Title: Writing or Document Desk
Location: Spain, Eibar
Materials: iron, gold damascene, tortoiseshell, wood, wood veneer
Dimensions: 75.5 x 123.5 x 42.5 cm
Accession Number: ZUL 105
Other Notes:
The case of this desk is of wood covered with figured rosewood veneer and satinwood banded borders. The interior is fitted with forty-four shallow drawers whose fronts are enamelled in intricate baroque floral patterns in red, green, and gold over a silvered ground. The drawer fronts are framed by a gold relief moulding, and have damascened button pulls.

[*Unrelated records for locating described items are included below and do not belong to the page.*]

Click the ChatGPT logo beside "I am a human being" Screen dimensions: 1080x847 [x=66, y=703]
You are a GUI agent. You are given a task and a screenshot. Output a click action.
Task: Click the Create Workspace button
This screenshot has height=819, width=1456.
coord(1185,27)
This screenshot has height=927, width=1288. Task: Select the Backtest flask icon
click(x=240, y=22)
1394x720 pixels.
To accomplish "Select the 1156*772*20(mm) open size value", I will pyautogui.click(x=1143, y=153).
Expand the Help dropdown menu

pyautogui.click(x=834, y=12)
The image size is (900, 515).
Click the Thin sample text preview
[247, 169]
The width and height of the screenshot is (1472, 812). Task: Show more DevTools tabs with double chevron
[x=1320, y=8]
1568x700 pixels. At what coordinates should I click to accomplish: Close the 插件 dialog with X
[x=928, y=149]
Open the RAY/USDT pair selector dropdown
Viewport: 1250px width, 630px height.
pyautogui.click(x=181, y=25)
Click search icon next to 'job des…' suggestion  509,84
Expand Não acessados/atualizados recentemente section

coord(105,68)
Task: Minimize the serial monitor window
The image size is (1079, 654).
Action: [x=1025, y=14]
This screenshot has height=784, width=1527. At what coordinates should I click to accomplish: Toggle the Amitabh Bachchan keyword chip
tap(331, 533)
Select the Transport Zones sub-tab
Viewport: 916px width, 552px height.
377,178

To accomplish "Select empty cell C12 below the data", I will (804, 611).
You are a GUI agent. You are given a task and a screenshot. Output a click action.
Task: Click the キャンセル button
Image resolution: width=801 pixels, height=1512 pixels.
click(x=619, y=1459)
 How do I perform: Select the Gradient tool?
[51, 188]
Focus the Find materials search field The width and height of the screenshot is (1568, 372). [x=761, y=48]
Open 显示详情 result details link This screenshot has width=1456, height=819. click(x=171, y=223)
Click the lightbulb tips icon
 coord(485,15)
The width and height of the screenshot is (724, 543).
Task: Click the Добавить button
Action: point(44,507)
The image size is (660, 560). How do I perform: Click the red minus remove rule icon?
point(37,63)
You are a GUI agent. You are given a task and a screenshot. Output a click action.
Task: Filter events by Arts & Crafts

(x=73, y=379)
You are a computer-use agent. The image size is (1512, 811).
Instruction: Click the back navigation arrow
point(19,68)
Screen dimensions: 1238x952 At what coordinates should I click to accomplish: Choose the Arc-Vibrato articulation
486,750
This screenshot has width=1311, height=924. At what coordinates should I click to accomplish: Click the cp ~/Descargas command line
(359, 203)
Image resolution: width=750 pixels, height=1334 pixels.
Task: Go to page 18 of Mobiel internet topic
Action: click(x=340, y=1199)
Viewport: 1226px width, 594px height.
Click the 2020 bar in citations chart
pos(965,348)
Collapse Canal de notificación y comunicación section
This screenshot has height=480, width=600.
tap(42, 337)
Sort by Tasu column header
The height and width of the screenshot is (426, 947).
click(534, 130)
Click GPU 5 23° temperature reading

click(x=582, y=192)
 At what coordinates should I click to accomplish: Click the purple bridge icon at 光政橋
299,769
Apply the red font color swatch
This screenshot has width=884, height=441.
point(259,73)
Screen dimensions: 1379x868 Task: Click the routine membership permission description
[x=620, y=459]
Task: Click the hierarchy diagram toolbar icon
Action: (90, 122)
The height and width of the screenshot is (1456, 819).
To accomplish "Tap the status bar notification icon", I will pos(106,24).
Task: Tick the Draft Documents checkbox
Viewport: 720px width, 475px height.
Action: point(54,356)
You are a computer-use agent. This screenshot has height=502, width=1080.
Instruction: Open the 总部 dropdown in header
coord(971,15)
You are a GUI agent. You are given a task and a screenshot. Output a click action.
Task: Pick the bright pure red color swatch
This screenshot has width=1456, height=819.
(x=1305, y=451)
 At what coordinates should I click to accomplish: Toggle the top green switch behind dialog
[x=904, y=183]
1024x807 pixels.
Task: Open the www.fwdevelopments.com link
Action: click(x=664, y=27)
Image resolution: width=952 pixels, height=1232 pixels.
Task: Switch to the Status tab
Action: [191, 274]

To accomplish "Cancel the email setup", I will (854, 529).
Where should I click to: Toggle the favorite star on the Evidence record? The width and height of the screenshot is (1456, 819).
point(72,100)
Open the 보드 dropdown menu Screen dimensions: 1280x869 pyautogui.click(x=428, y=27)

The desk is made to sit on a table in the manner of a traditional Spanish vargueño or fall-front writing-desk, after which it has obviously been modelled. The vargueño was an important and decorative furnishing, popular in Spain during the sixteenth and seventeenth centuries. While its traditional walnut exterior with iron trim was severe, its many interior drawer fronts were extremely elaborate, often being decorated with carved, painted, and gilded bone or staghorn. The vargueño continued in use during the eighteenth century, when it was gradually replaced by the writing-desk of international style. Eighteenth-century examples responded to the neoclassical style, although the most common formula for the interior was drawer fronts covered with a staghorn or bone veneer, often with floral tracery, red-stained tortoiseshell veneer, and a black relief-moulded border around the drawer fronts. The woodwork was stained or enamelled black.
During the three centuries the vargueño retained its popularity, it was most often mounted upon its own small table fitted with two sliding pulls to support the heavy drop front which served as the writing surface.
Plácido's writing-desk, by virtue of its materials, is a departure from his accustomed repertoire, and since ‘Señor Zuloaga is a metal-worker and not a wood-carver’ (see The Zuloagas of Eibar), it seems safe to consider it a rather special commission. Its construction would have required subcontracting of specialists for the woodwork and veneer, and for the preparation and application of the tortoiseshell.
While the appearance of the desk suggests an eighteenth-century vargueño, the figured wood veneer and banding are more appropriate to Fernandine (Fernando VII, 1808, 1814-33) or early Isabeline (Isabel II 1833-68) furniture. This piece is unrecorded, unless it may be identified with the chest and table Mujica (see Monografía histórica de la Villa de Eibar) describes, without having seen it, as ‘all enamelled in red and yellow, and so well made that even the most informed consider it as coming from India’. Unlike earlier desks of this type, this has the pull-supports for the drop-front incorporated into its own base, suggesting that it was never intended to have a matching table, although one has later been associated with it.
Bibliography:
J. D. Lavin (ed.), The Art and Tradition of the Zuloagas: Spanish Damascene from the Khalili Collection, Oxford 1997, cat. 18, pp.106–9.